Apply what you read:
1. Summarize the Strategic Petroleum Reserve report in two sentences.
2. Rewrite the Strategic Petroleum Reserve report starting at "The amount of" and ending at "Information Administration (EIA).", replacing "crude" with "oil".

━━ Supplied passage

The United States used up almost 13 million barrels of its Strategic Petroleum Reserve (SPR) since mid-October to meet supply disruptions, even before the 50 million barrels committed by President Joe Biden to bring down runaway fuel prices, government data showed on Wednesday
WASHINGTON (Pakistan Point News / Sputnik - 01st December, 2021) The United States used up almost 13 million barrels of its Strategic Petroleum Reserve (SPR) since mid-October to meet supply disruptions, even before the 50 million barrels committed by President Joe Biden to bring down runaway fuel prices, government data showed on Wednesday.
The amount of crude held by the SPR fell by 12.7 million barrels in the seven weeks to November 26, amounting to an average weekly use of 1.8 million barrels, according to Sputnik calculations of weekly data released by the US Energy Information Administration (EIA).

━━━━
━━ Dataset content

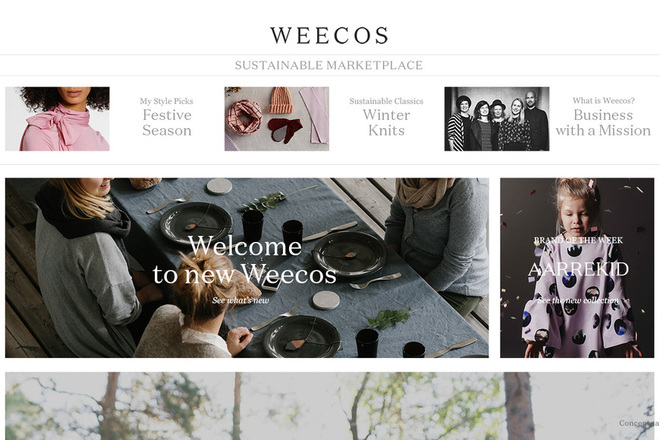The image size is (660, 440).
Task: Click the winter knits accessories thumbnail
Action: point(277,119)
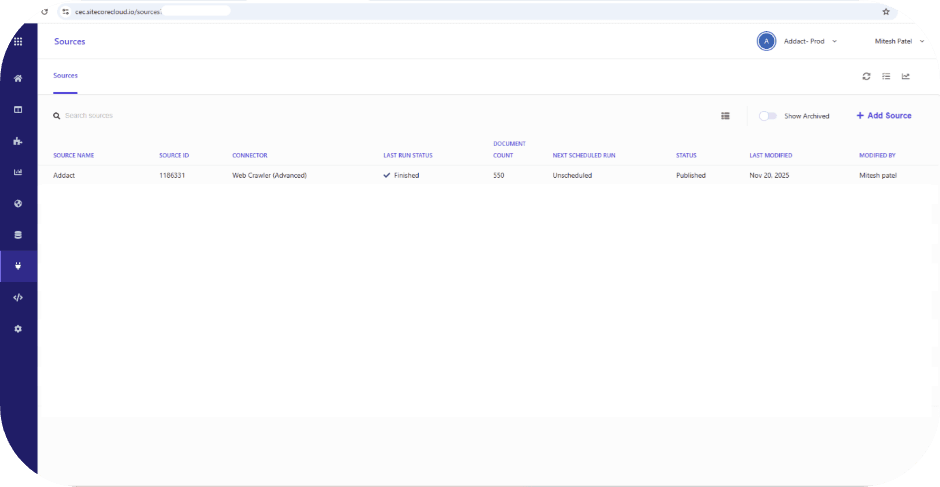Expand the Addact- Prod environment dropdown
This screenshot has width=940, height=487.
(798, 41)
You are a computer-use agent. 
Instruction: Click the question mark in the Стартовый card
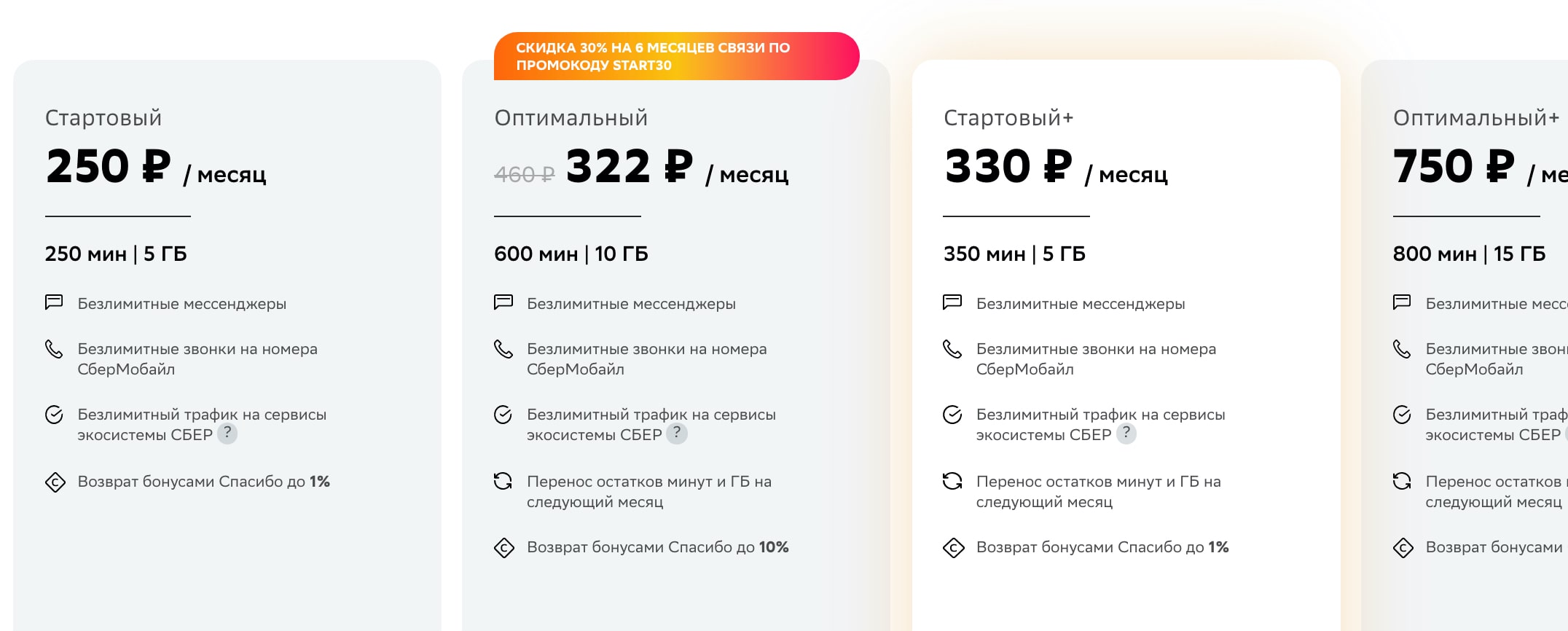pyautogui.click(x=227, y=434)
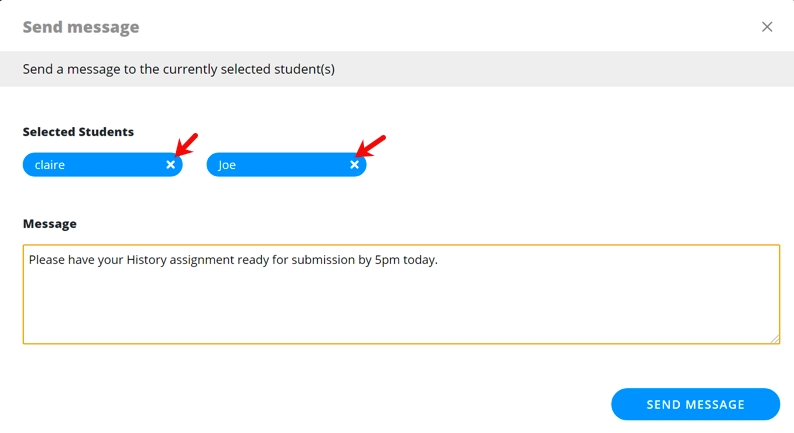Click the name text 'Joe' in chip
The width and height of the screenshot is (794, 433).
tap(227, 165)
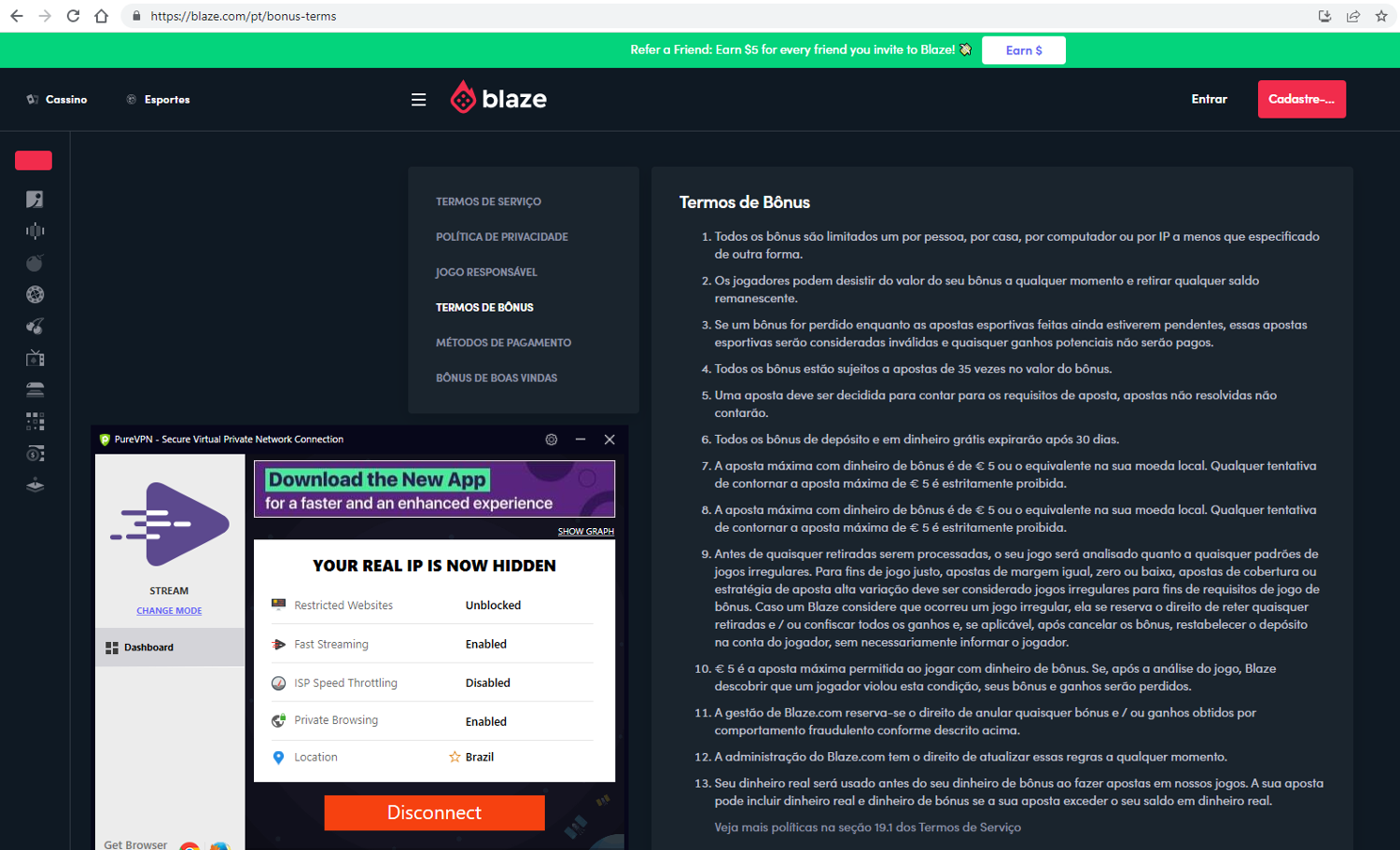Click the red pill button atop sidebar

coord(34,160)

━━━━

Per-task answers:
1. Government data released on Wednesday showed that the United States used almost 13 million barrels of its Strategic Petroleum Reserve since mid-October to meet supply disruptions, even before the 50 million barrels President Joe Biden committed to bring down runaway fuel prices. According to Sputnik calculations of weekly US Energy Information Administration data, the reserve's crude holdings fell by 12.7 million barrels in the seven weeks to November 26, an average weekly use of 1.8 million barrels.

2.
The amount of oil held by the SPR fell by 12.7 million barrels in the seven weeks to November 26, amounting to an average weekly use of 1.8 million barrels, according to Sputnik calculations of weekly data released by the US Energy Information Administration (EIA).